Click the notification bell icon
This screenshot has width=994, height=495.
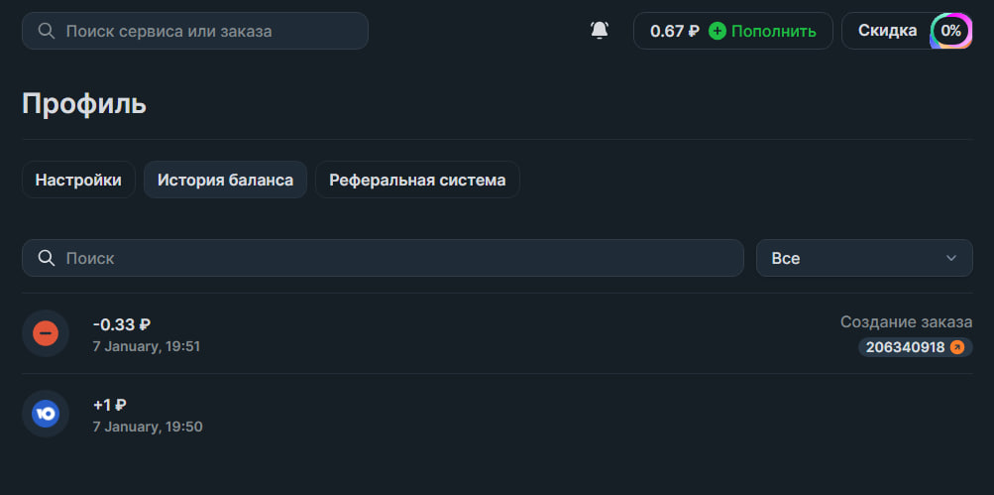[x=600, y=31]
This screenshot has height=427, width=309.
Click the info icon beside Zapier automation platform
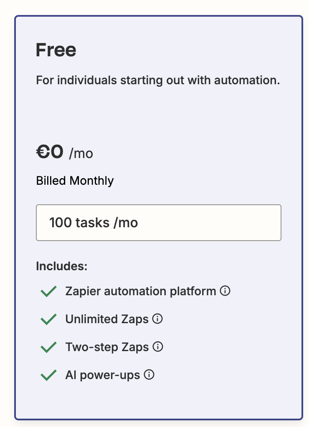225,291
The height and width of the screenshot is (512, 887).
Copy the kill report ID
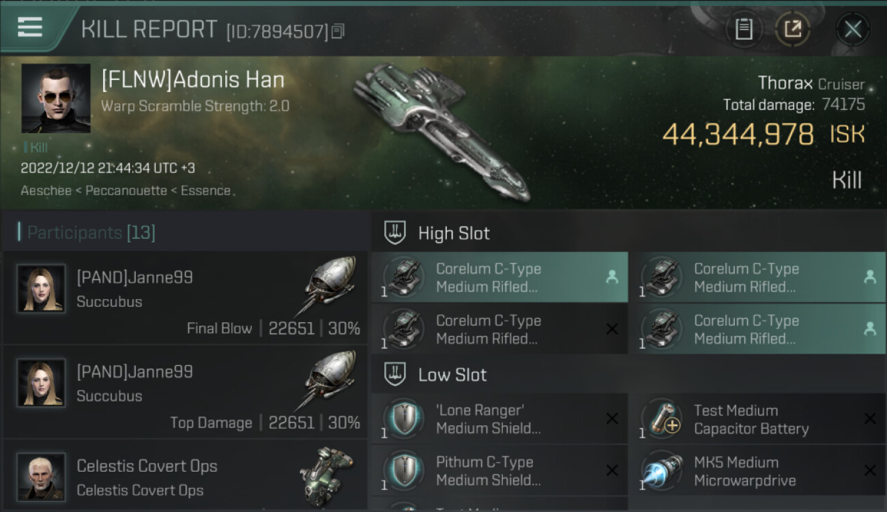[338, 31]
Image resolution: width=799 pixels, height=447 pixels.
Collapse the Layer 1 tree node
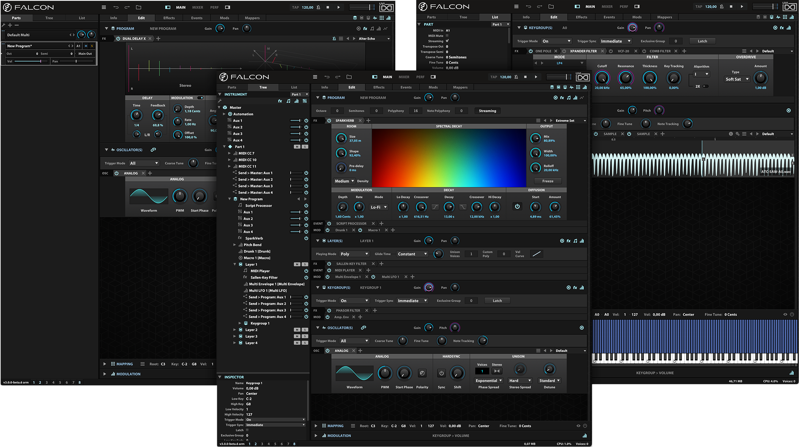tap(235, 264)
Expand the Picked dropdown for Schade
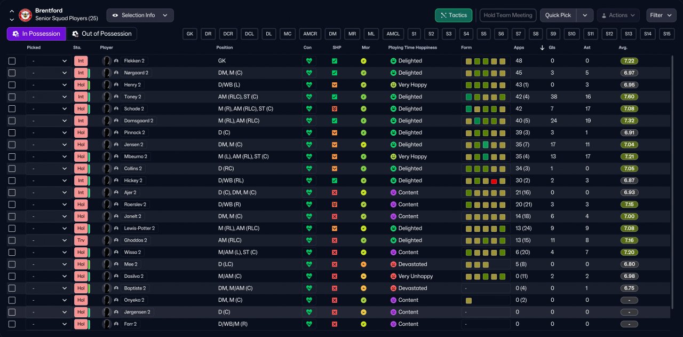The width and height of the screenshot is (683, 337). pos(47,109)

________

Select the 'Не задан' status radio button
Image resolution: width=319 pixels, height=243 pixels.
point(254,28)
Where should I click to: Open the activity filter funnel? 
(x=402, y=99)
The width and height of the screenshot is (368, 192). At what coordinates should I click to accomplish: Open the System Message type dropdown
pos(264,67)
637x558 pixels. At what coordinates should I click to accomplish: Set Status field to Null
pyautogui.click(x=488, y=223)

________

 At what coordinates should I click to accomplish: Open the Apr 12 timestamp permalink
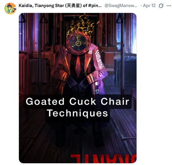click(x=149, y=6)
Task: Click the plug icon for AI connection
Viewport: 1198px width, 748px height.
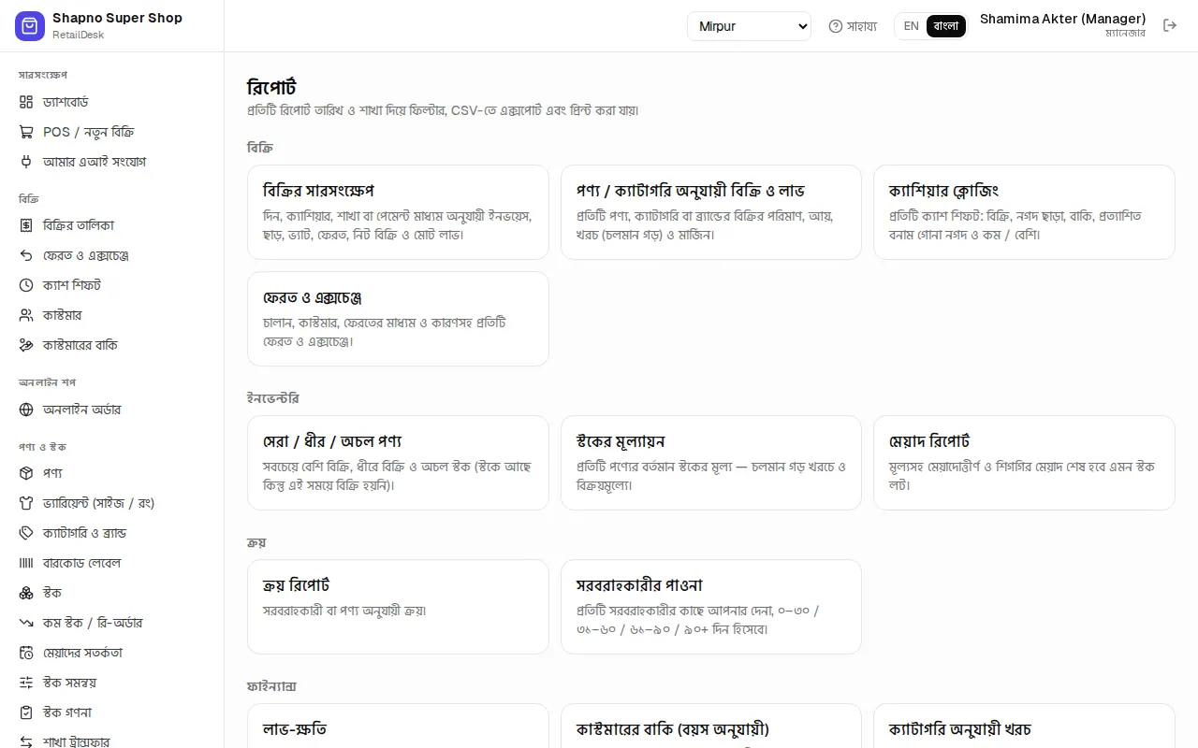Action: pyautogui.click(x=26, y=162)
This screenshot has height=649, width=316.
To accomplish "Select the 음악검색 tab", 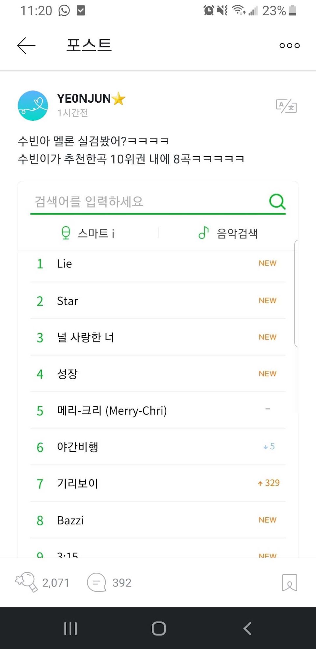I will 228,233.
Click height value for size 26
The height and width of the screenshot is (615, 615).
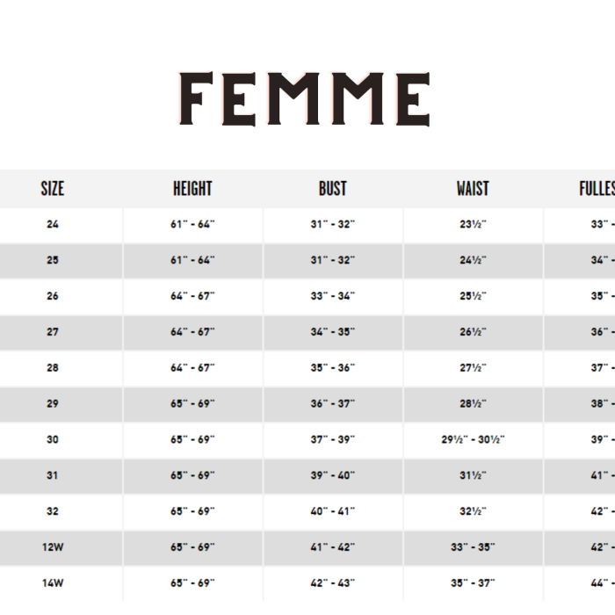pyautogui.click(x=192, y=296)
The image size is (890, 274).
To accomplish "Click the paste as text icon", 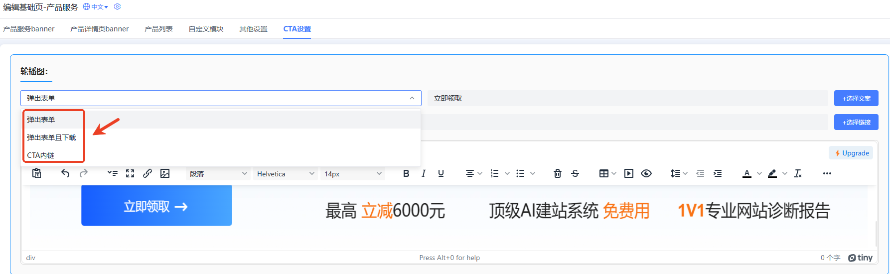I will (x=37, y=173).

________

What you will do: Rewrite the material starting at the line that contains "Click the notification bell icon" and ending at the line that contains "The width and height of the screenshot is (683, 337)." as a numbered list, with both of those lines included and blank lines omitted. Do not include the pictures in your answer.

Response to this exercise:
1. Click the notification bell icon
2. This screenshot has width=994, height=495.
3. [x=600, y=31]
4. This screenshot has height=427, width=309.
5. Click the info icon beside Zapier automation platform
6. 225,291
7. The height and width of the screenshot is (512, 887).
8. Copy the kill report ID
9. [338, 31]
10. Image resolution: width=799 pixels, height=447 pixels.
11. Collapse the Layer 1 tree node
12. tap(235, 264)
13. Expand the Picked dropdown for Schade
14. The width and height of the screenshot is (683, 337). pos(47,109)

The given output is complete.